Working data:

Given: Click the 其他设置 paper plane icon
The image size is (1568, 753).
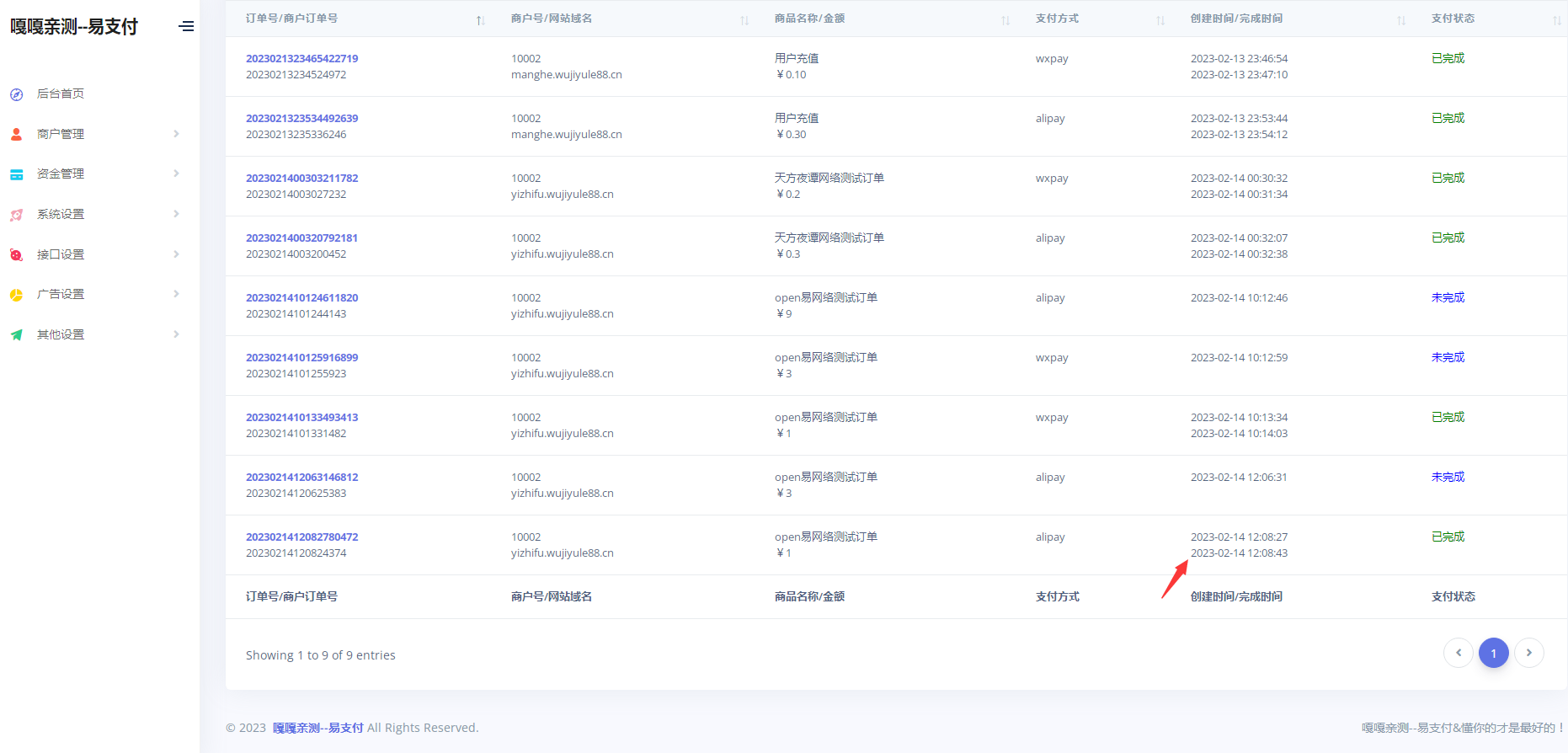Looking at the screenshot, I should (17, 334).
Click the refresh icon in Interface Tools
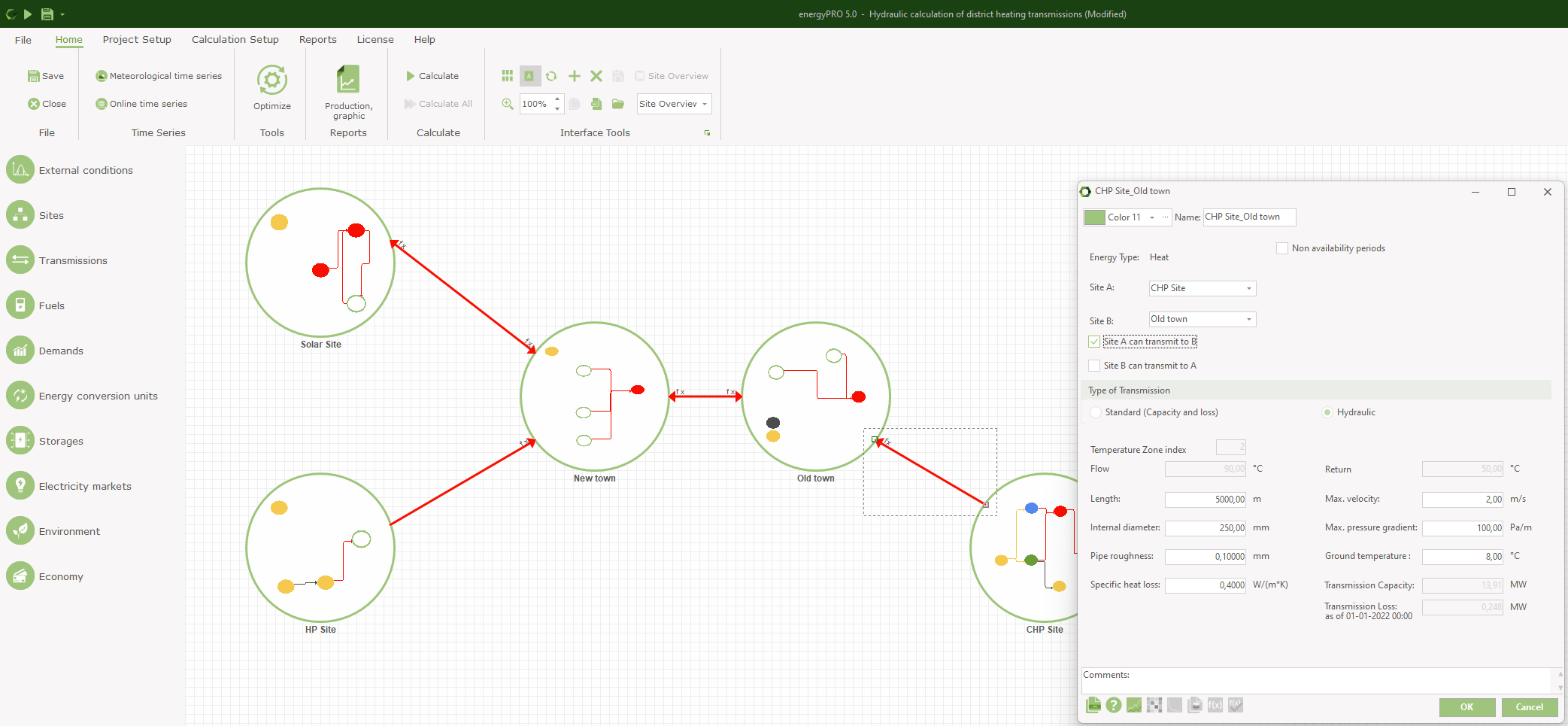The width and height of the screenshot is (1568, 726). [551, 76]
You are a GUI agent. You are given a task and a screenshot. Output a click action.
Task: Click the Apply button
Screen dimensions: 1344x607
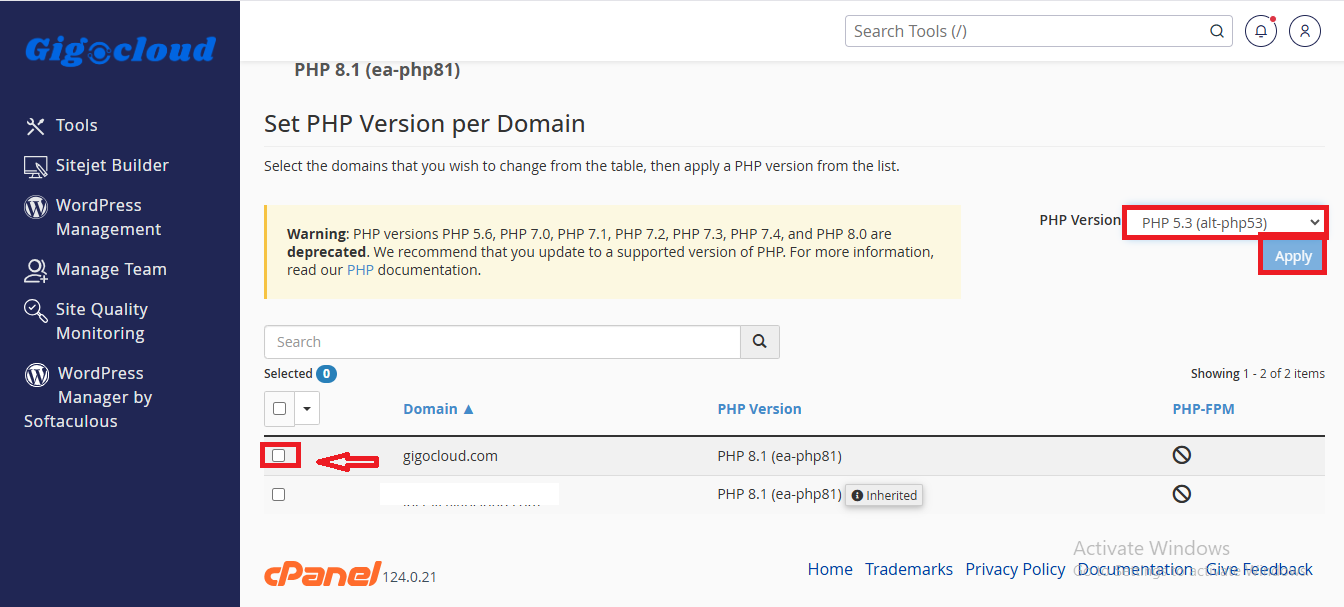tap(1293, 256)
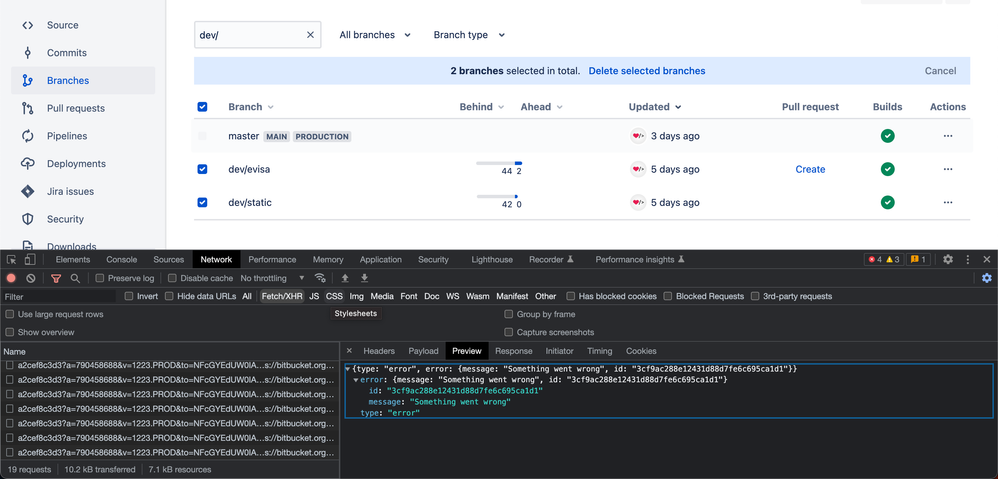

Exercise: Only the lines from the one containing "You are a GUI" through the final line of the listing should be reproduced, exactly and with no pictures.

Response below:
You are a GUI agent. You are given a task and a screenshot. Output a click action.
Task: Click the Apply button
Screen dimensions: 1344x607
tap(1293, 256)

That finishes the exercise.